Rewrite only the lines from the one with "Given: Select the BLOCK column header" to the one with "Looking at the", switching "column header" to "table heading" and changing nothing else. Leave the pictures out of your answer.
==== Material for this task ====
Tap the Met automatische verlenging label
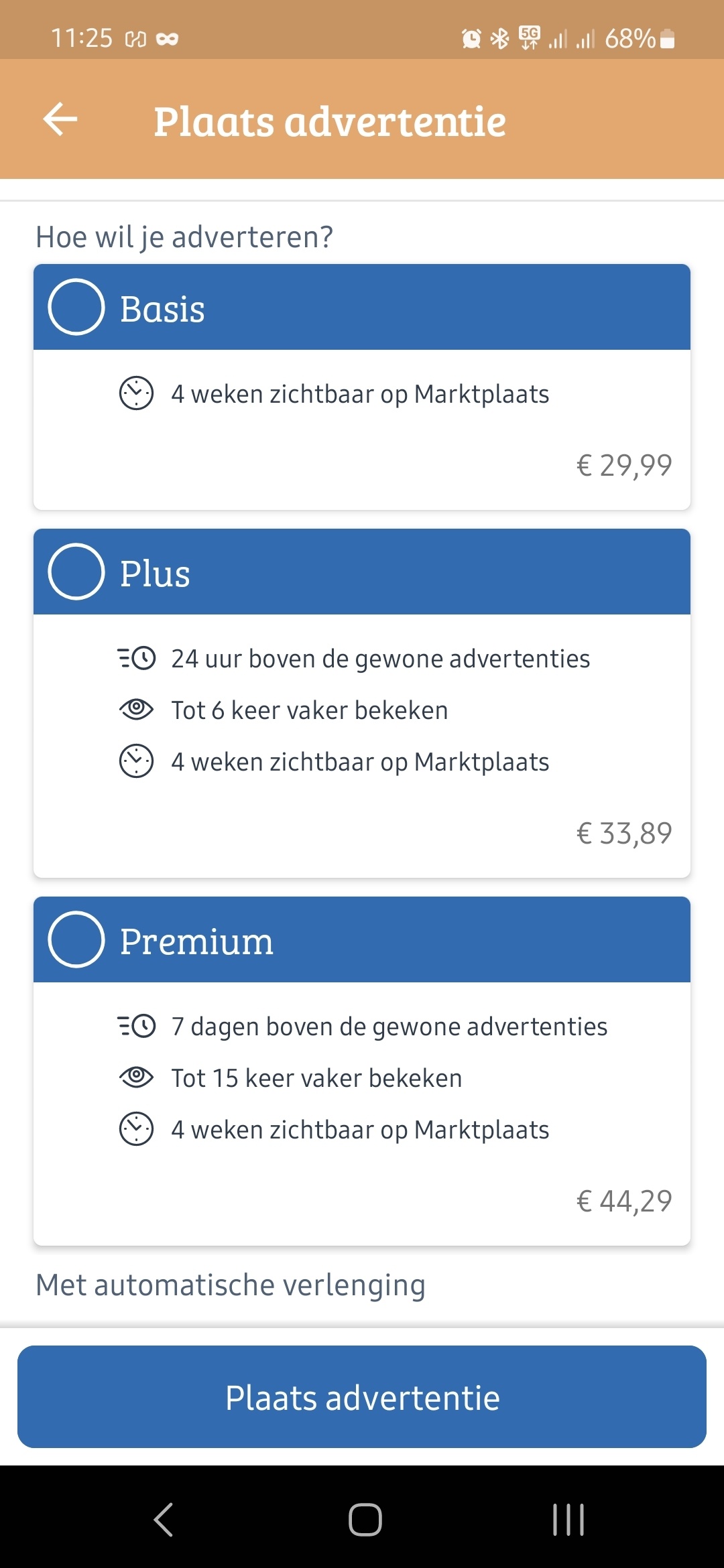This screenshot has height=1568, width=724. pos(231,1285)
====
==== Material for this task ====
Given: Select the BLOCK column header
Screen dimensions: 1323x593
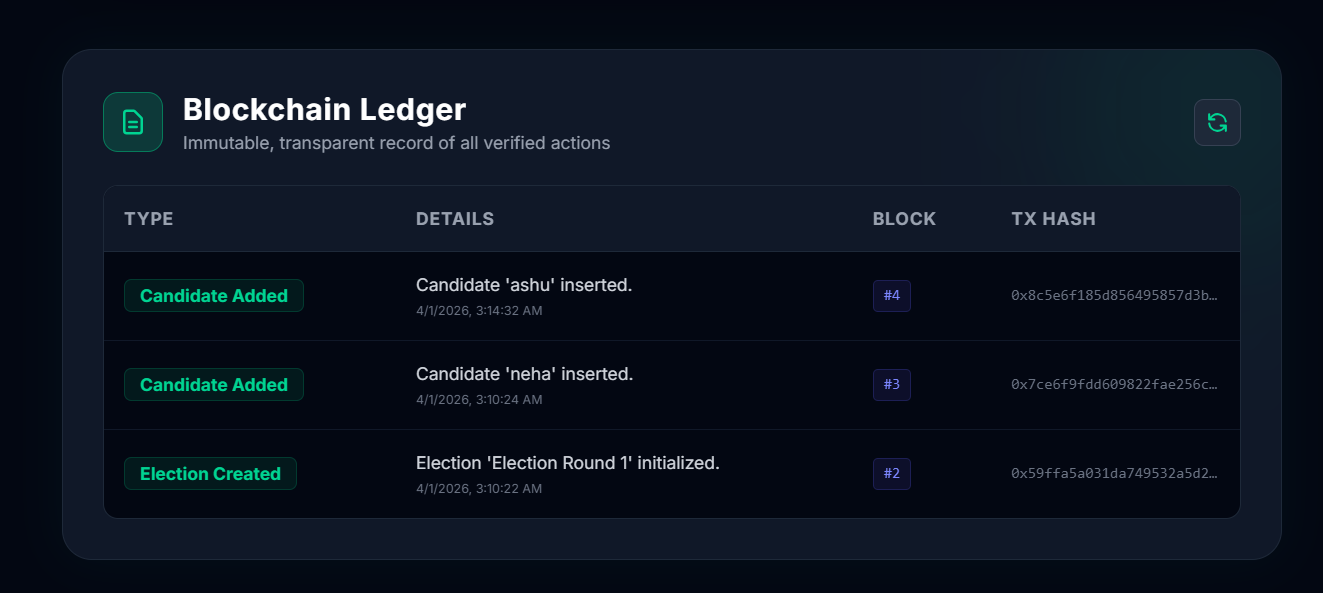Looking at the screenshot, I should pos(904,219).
====
The answer.
Given: Select the BLOCK table heading
Screen dimensions: 1323x593
Looking at the screenshot, I should pos(904,219).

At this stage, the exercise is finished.